WORK REQUEST: The required output is the line that contains "C128 Diag (415, 1632)" plus every line after it in the listing below, copied exactly as it appears.

EXCERPTED DATA:
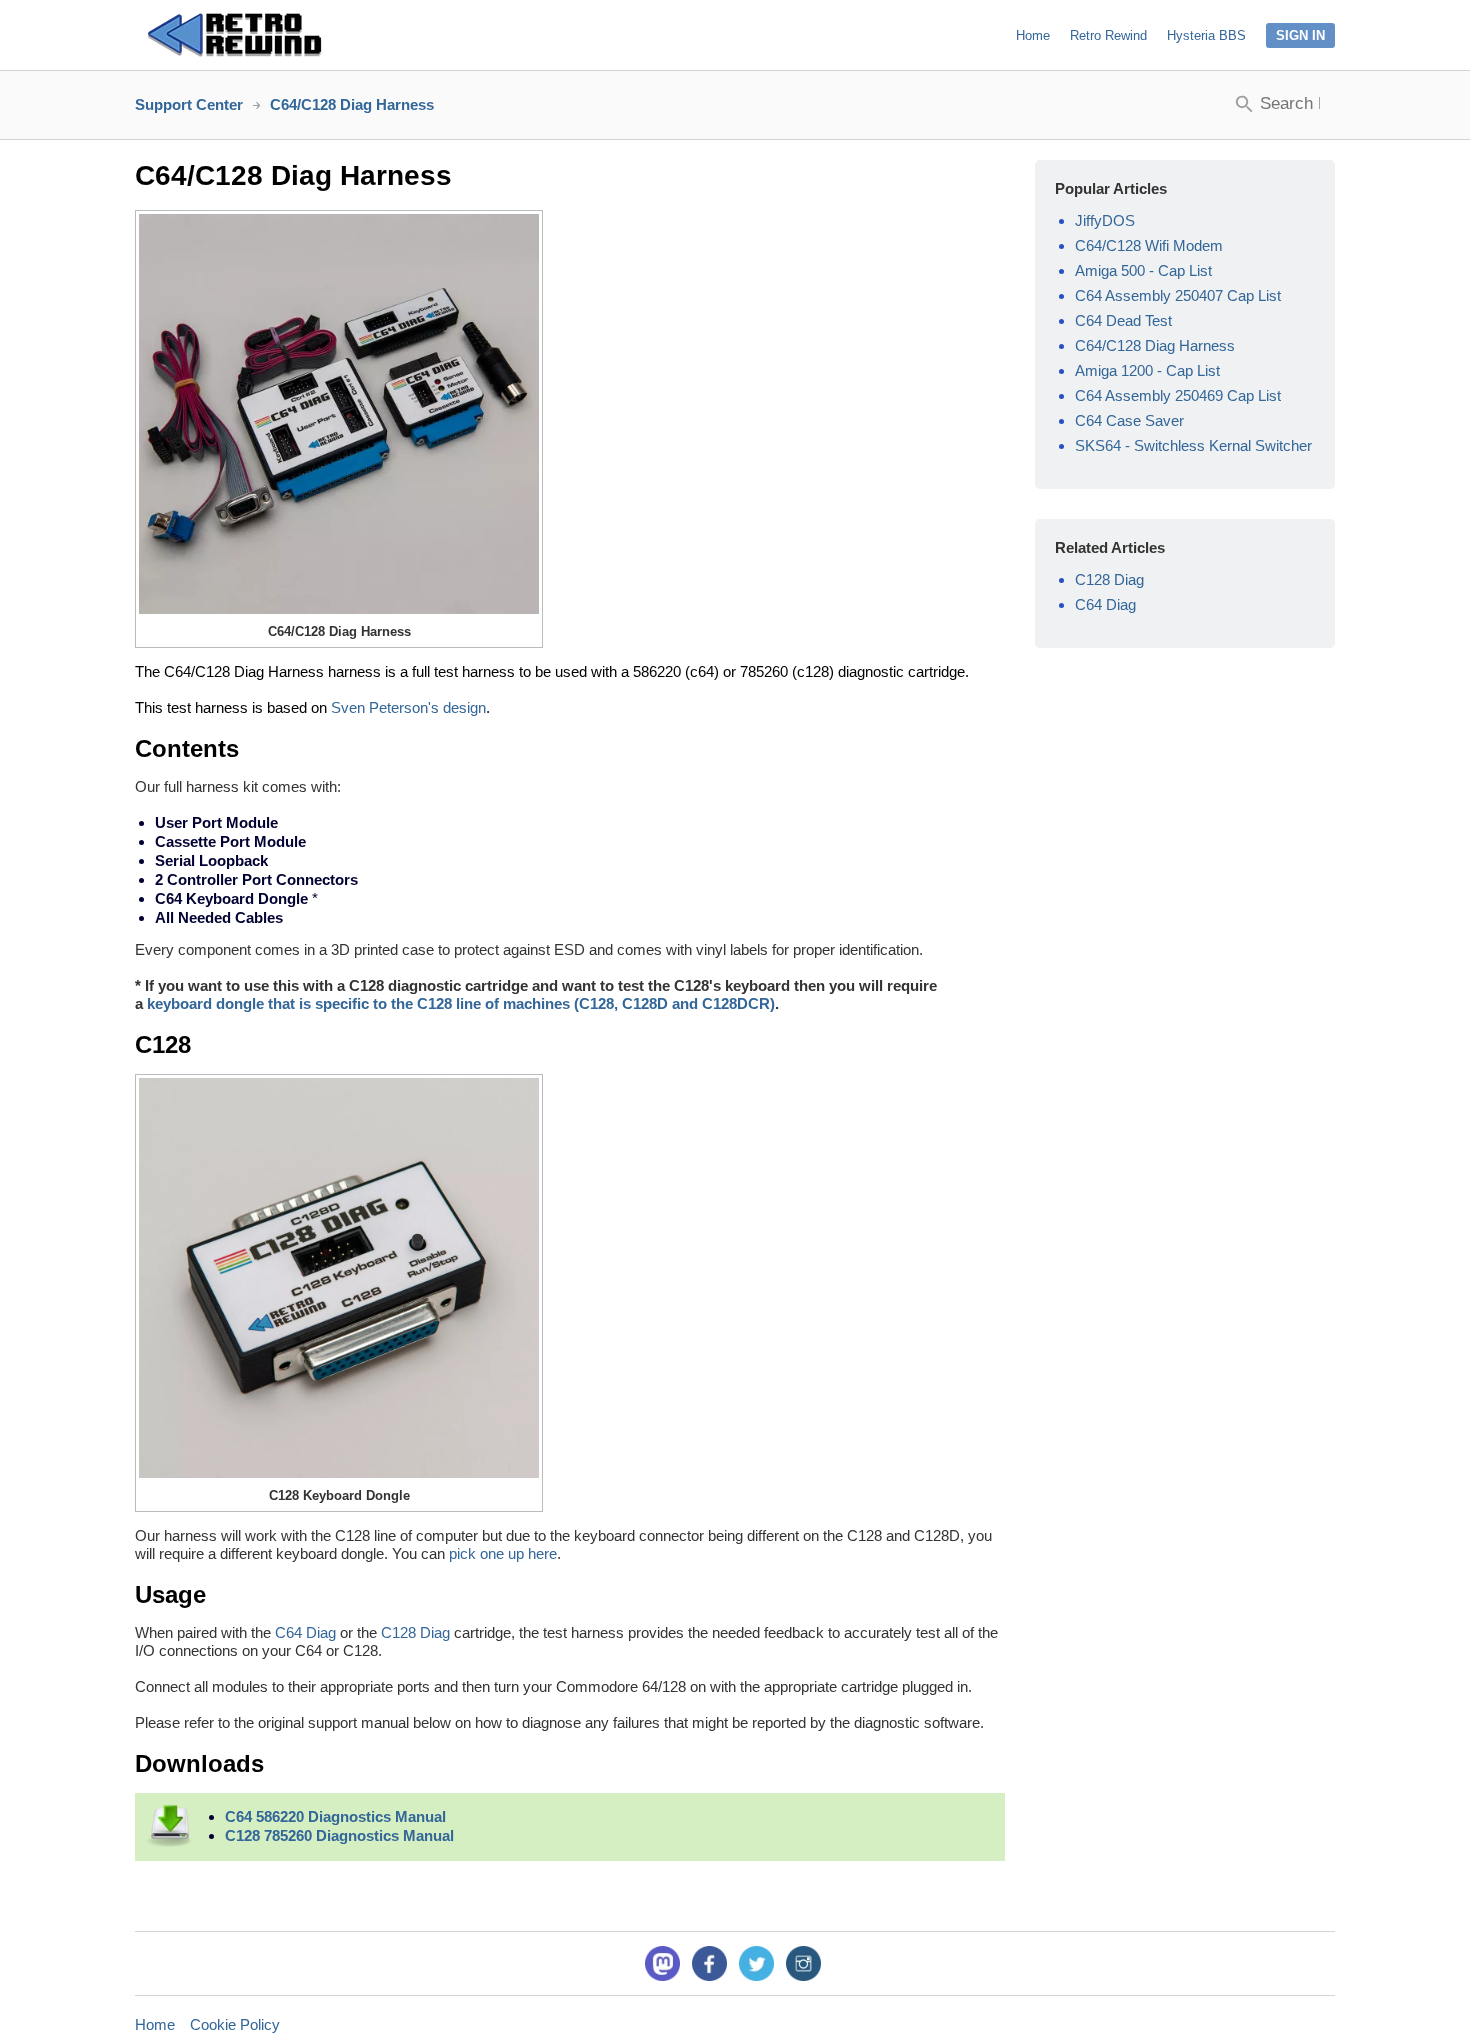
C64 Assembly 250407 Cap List (1178, 295)
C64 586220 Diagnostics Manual (335, 1816)
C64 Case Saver (1129, 420)
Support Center (189, 104)
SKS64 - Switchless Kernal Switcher (1193, 445)
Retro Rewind (1108, 35)
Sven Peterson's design (408, 707)
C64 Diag (305, 1632)
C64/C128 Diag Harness (1155, 345)
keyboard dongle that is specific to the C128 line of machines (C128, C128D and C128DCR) (461, 1003)
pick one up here (503, 1553)
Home (1033, 35)
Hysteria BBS (1206, 35)
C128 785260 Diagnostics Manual (339, 1835)
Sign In (1300, 35)
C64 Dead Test (1123, 320)
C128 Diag (415, 1632)
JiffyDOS (1105, 220)
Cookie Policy (235, 2024)
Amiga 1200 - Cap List (1147, 370)
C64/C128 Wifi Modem (1149, 245)
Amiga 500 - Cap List (1143, 270)
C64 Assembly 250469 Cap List (1178, 395)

ANSWER BELOW:
C128 Diag (415, 1632)
JiffyDOS (1105, 220)
Cookie Policy (235, 2024)
Amiga 1200 - Cap List (1147, 370)
C64/C128 Wifi Modem (1149, 245)
Amiga 500 - Cap List (1143, 270)
C64 Assembly 250469 Cap List (1178, 395)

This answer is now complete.